» Supplied text

It is a fact that in the last time the security team has a lack of manpower or in other words, the security bugs need more eyes. Please do not complain about that, because this post is not intended to blame, but is here to give some hints for who occasionally touch the bugs.
First of all, for who want to have a complete view, we have a full guide about the Vulnerability Treatment Policy, but here I will summarize what you can do in any cases without security-related knowledge.
Usually, in the last time, the maintainer, after the bump, adds the arch teams in the CC field, which is positive because the process continues, but this is negative because that action is only a part of the needed task.
So, when you are taking care of the addition of the arch teams, please consider these three points:
- The Summary;
- The Whiteboard;
- The Keywords.
In the summary you are able to see:
- the name of the package;
- the name of the issue;
- the CVE identifier.
You don’t need to touch the name of the issue or the CVE identifier but you need only to specify the fixed version of the package; A common example about this:
You are touching a bug which says:
app-misc/foo : Buffer Overflow Vulnerability (CVE-2012-1234)

» Information shown
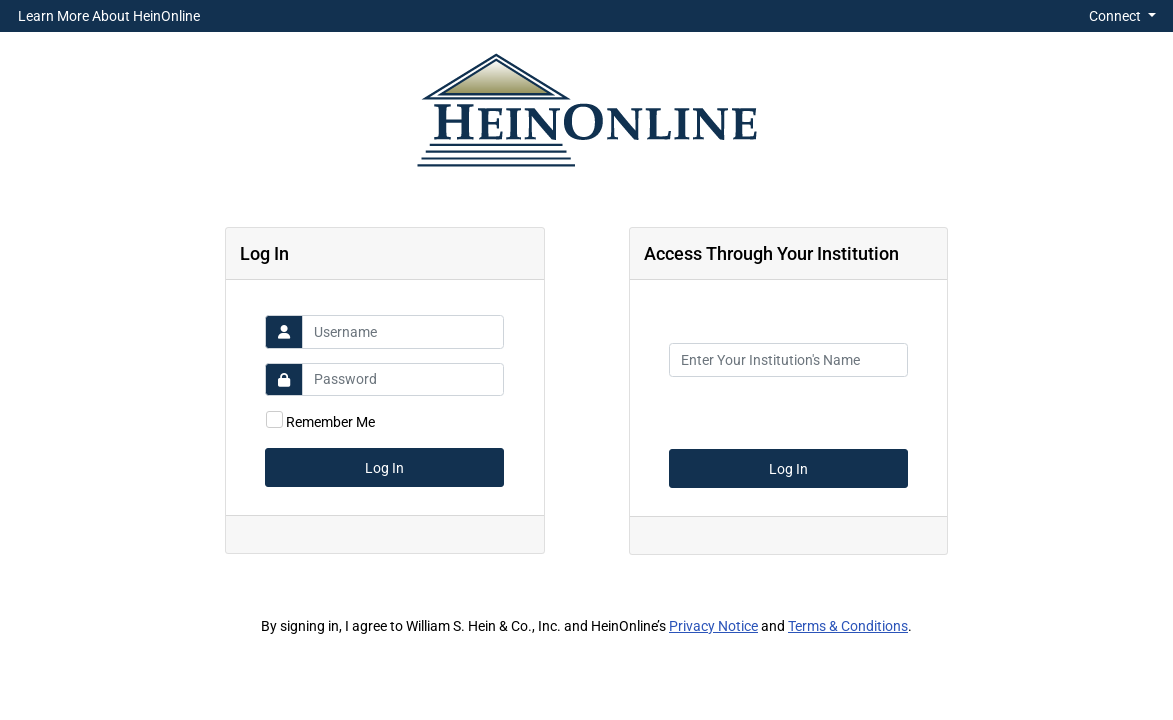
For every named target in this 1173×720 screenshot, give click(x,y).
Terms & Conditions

» The exercise
Check each statement below against the post on security bugs. Answer yes or no, and quote the words from the post that settle it. 1. The post says the security team currently has a lack of manpower. 2. The post says the CVE identifier in the summary should be changed. 3. The post lists three points to consider when adding the arch teams.

» Answer for this exercise
1. Yes: "the security team has a lack of manpower"
2. No: "You don’t need to touch the name of the issue or the CVE identifier"
3. Yes: "please consider these three points"